Our Man in ArlingtonRichard Barton
I am writing this column on Tuesday, November 2, 2004: Election Day for those who may have already forgotten by the time they see this column on Thursday.
I almost did not write my column this week. I am almost incapable of thinking about anything else on Election Day, and a Tuesday column about election would be so anti-climatic by Thursday that it didn’t seem to be worth the trouble.
But what the heck? I need something to do between my Election Day jobs and the all-nighter I plan to spend watching the returns.
Election Days have been an important part of my life for almost as long as I can remember. Soon after we moved to Louisiana in 1947, I remember well the gubernatorial election in November where “Uncle” Earl K. Long was elected to his first full term as governor. It was a strange day. The day before, you could find no one who supported Earl, nor could you find a Long voter the day after the election (at least in Baton Rouge). Earl won handily anyway. Thus it was with all of his elections. People wanted him in, but were sort of embarrassed to admit it.
A major part of my education came in the 1952 presidential race. On Election Day, I went to our precinct’s polling place at the Westdale Country Club. People were checking in with a man wearing a Stevenson button. When they exited, they were double-checked and given a small slip of paper.
I asked the man, a friend of my father’s, what he was doing. The chits he was giving out, he explained, entitled a supporter to a half pint of the liquor of his choice at Pat Dugas’s combination gas station and liquor store (the Dugas’ were our next door neighbors)– just for voting! I thought that was a real cool idea! It really paid to be a good citizen.
Years later in my brief political management career in Louisiana politics, the liquor had given way to five-dollar bills. I carried a big wad of them at all times. Poor people knew they could ask for “walking around money” (in rural areas it was “gasoline money”) to defray the cost of getting them and their families to the polls. Another lesson in encouraging one to fulfill their civic duty.
In 1968, I began what has been an unbroken string of working the polls in Arlington. Here, it is largely a social occasion. Virtually everyone has made up their mind, and what poll workers are really doing is showing the flag and having a good time chatting with their neighbors regardless of how they are going to vote. Liquor chits and five-dollar bills have given way to sample ballots and campaign literature for those who have nothing to read while they wait in line.
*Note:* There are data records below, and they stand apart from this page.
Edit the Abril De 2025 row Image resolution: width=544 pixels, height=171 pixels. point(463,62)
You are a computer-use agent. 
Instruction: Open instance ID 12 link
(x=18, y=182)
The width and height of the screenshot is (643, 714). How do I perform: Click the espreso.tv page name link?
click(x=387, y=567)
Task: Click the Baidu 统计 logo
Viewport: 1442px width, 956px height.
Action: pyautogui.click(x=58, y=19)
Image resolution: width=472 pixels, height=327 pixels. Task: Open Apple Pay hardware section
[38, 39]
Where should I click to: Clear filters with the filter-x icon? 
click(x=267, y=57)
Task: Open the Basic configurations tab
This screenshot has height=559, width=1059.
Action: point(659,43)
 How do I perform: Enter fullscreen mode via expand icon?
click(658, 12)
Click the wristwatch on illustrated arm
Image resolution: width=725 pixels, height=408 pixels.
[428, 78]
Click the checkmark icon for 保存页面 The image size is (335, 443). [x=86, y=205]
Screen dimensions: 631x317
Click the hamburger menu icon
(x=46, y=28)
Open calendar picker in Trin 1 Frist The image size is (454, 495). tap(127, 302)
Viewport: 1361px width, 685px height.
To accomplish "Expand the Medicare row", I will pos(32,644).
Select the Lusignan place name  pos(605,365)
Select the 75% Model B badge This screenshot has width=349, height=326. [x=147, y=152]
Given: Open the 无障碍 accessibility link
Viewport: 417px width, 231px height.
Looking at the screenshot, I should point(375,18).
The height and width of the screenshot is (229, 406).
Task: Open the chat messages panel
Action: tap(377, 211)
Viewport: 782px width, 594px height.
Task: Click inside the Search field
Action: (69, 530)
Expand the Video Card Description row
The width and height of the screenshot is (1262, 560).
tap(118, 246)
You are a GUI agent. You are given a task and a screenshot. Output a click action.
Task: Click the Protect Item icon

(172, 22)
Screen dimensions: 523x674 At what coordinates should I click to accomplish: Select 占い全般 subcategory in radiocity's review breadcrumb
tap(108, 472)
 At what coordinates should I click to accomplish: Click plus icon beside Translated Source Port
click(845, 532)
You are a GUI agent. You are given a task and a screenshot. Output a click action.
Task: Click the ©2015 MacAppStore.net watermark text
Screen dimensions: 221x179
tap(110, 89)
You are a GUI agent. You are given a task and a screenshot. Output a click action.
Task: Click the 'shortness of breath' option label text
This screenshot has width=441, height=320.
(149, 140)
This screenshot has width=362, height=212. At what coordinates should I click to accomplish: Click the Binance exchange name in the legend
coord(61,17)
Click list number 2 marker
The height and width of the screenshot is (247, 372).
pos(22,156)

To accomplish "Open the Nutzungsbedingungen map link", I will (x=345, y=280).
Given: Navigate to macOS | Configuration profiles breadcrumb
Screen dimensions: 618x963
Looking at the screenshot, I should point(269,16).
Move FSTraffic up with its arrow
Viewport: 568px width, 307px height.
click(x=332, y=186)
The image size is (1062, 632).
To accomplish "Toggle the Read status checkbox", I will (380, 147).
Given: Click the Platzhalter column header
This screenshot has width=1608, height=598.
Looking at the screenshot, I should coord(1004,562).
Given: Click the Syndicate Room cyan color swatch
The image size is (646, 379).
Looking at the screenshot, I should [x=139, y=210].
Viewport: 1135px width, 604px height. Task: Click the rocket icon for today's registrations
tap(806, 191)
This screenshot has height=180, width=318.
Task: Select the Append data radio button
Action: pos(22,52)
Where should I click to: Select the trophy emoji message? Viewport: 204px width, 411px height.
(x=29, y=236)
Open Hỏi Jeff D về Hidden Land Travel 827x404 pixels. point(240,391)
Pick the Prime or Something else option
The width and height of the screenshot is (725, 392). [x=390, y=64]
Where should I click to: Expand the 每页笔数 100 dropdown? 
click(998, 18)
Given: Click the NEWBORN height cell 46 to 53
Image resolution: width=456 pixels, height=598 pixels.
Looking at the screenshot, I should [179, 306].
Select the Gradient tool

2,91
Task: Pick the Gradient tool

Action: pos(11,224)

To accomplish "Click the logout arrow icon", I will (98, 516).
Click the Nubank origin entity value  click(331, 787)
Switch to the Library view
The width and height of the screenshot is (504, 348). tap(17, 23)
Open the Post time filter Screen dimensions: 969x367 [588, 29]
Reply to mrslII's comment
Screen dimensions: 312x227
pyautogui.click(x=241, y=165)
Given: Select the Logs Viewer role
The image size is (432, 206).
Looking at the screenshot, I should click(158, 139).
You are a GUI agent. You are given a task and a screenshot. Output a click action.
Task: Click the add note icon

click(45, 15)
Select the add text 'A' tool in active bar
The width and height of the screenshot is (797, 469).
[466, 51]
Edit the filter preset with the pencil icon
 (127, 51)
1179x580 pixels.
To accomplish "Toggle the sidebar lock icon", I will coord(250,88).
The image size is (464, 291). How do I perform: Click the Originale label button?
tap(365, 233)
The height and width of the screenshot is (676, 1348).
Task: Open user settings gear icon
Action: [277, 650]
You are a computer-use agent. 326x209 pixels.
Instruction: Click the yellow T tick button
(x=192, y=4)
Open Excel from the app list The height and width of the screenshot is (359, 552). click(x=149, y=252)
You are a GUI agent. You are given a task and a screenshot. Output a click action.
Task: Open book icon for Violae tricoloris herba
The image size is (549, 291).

Then, when the polls close, we all adjourn to a watering spot to agonize over the election returns. This year, the Democrats will be celebrating at the Arlington Cinema and Draft House on Columbia Pike. For many, many years, Arlington Democrats held their annual election eve vigil and pizza and beer fest in the Our Lady Queen of Peace Parish Hall in South Arlington. A few years ago, however, the new bishop unceremoniously threw us out just a couple of days before the election. We have been strictly secular ever since.